Friday, April 4, 2014

How to (and Why You Should) Take Baby Steps to Flipped Learning

Will Fisher // Flickr

When asked how long I've been flipping my class, I typically say since fourth quarter of the 2012-2013 academic school year. Upon further reflection, I now realize that I've adopted elements of the Flip for years. Perhaps unconsciously, I flirted with flipped learning. In sharing some of these prior flirtations, I hope readers weary of diving into flipped learning may use my words to help dip their toes into the flipped learning pool. 

Screencasts - Demonstrating how to use Technology: 

In the past, if I wanted students to use graphing software like Excel, TinkerPlots or Fathom, a technology integrator would visit my classes, lead a lesson or two and walk my students through the processes of inputting data, making graphs and performing calculations. This was helpful because I didn't have the proficiency to teach the software at the time. But it was difficult to schedule these lessons and ensure each section learned the same techniques, not to mention the difficulty of helping students who were absent for these guest lessons. 

As I learned more, I took over the lessons. This solved the problem of scheduling lessons but other issues remained. For example, it was still difficult to remember what I told each class. Some students missed parts of the instructions and repeating myself meant other groups were waiting for the next step. There were always groups who had technical issues, so troubleshooting also prevented other groups from moving on. Some groups already knew how to use the software and still had to wait for specific instructions from me. All of these issues meant I spent way too much time on teaching technology, rather than focusing on the course specific skills and content. 
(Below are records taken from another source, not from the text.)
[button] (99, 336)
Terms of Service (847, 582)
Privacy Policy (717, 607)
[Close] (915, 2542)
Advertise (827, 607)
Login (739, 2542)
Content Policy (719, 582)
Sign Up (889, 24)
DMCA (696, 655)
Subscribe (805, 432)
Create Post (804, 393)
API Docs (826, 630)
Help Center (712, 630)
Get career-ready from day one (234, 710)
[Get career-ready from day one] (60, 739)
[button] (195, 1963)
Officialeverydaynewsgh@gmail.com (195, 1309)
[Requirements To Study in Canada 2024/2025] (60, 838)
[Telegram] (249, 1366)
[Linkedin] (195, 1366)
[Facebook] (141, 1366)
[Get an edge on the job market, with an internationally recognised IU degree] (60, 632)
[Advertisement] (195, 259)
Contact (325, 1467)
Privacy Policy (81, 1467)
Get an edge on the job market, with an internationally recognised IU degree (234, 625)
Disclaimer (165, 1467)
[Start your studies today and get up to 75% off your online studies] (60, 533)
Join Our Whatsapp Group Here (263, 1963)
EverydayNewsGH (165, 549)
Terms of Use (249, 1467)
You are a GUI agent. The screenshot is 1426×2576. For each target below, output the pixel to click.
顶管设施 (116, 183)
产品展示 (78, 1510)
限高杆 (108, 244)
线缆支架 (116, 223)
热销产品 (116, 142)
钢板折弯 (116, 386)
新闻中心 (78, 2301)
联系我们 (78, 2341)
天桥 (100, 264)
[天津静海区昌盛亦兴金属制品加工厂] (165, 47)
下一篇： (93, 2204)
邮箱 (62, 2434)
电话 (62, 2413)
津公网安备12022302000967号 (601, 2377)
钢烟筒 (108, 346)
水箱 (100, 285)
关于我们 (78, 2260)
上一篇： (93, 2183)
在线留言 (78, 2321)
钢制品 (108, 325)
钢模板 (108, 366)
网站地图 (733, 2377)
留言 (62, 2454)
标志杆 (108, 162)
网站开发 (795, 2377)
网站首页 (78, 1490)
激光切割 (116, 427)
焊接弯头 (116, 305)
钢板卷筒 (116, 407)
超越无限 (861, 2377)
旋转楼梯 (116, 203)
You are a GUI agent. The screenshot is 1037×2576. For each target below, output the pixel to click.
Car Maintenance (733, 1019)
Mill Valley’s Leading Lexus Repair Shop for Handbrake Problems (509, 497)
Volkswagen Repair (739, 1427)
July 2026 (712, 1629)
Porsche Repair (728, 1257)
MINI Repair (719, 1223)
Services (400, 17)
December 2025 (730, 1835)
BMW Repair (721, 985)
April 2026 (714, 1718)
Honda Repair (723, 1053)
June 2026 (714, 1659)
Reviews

I solved these problems by creating videos or screencasts showing how to use the technology. At first, students watched the videos during class. This instantly improved the student experience. Those who missed a step could rewind. Faster students or students previously experienced with the software no longer had to wait for the rest of the class. I was free to manage behavior without interrupting the lesson; more importantly, I helped students troubleshoot. 

Eventually, I asked students to preview the technology tutorial videos at home. Offloading direct instruction added so much time to the lesson. My students spent the majority of class time working on their projects, rather than watching a screen or waiting for their peers. Students had more time to discuss, collaborate, ask questions and revise their work. Anecdotally, I recall thinking the project quality improved after the switch.  I even notched up expectations. There were fewer noticeable breaches of academic integrity as well. I presume this was true for a few reasons. I was present for most of project completion; it would've been audacious for a student to cheat on a project despite the teacher lurking around the room and talking with students. Another reason, presumably, is students were able to ask me questions as soon as confusion arose. Previously, these confused students would turn to their peers outside of classtime for help- sometimes, inappropriate help. Instead, students turned to me during class time. 

Labcasts - Giving Directions on Video: 

After my successes with the screencasts, I realized that videos could be helpful so I decided to put ALL instructions in videos. Whenever there was a project, students viewed the video instructions before we began work. Students also jotted down questions for homework. 

I extended these videos to labs as well. This is probably when I fell in love with instructional videos. As a pre-lab assignment, students took notes and answered questions based on the labcast videos. Class time was maximized for set up, data collection,  clean up and reflection.  I no longer spent 10-15 minutes explaining the experiment and fielding questions. Even though class still began with Q & A, there were fewer questions. Presumably, students took advantage of the pause and rewind buttons. All students now had an closeup view of the lab setup. When I explained the experiment during class, only the first row of students had an unimpeded view. 

YouTube - Teaching Content:

After the successes of labcasts and screencasts, I appreciated the benefits of flipped learning. I started to use a few YouTube videos to teach content. I didn't do it often because my presentations were designed specifically for my course and most of the videos I found online were not. On the rare occasion when I found appropriate videos, I usually showed them in class, as part of my presentation. This strategy was limited and didn't offer all of the previously mentioned benefits. The videos were still part of synchronous presentations. Students did not have the luxury of rewinding or moving ahead. I also didn't have the luxury to roam, interact with students, give individualized feedback or manage behavior without interrupting the lesson. Class time wasn't saved. I could've assigned the videos for homework but was skeptical that all of my students would watch the videos. Even if they did, I didn't have a plan for reimagining the captured class time. 

Closing thoughts: 

I came to realize that if I desired the use of videos to teach content on a consistent basis, I would need to build new accountability structures and reorganize my class. The video was just a small element of this imagined course; I would have to rethink my class. 

This is where the baby steps stopped... eventually, I took large strides out of the wading pool and dove into the deep end of flipped learning. I haven't peeked over to the shallow end yet and don't expect to!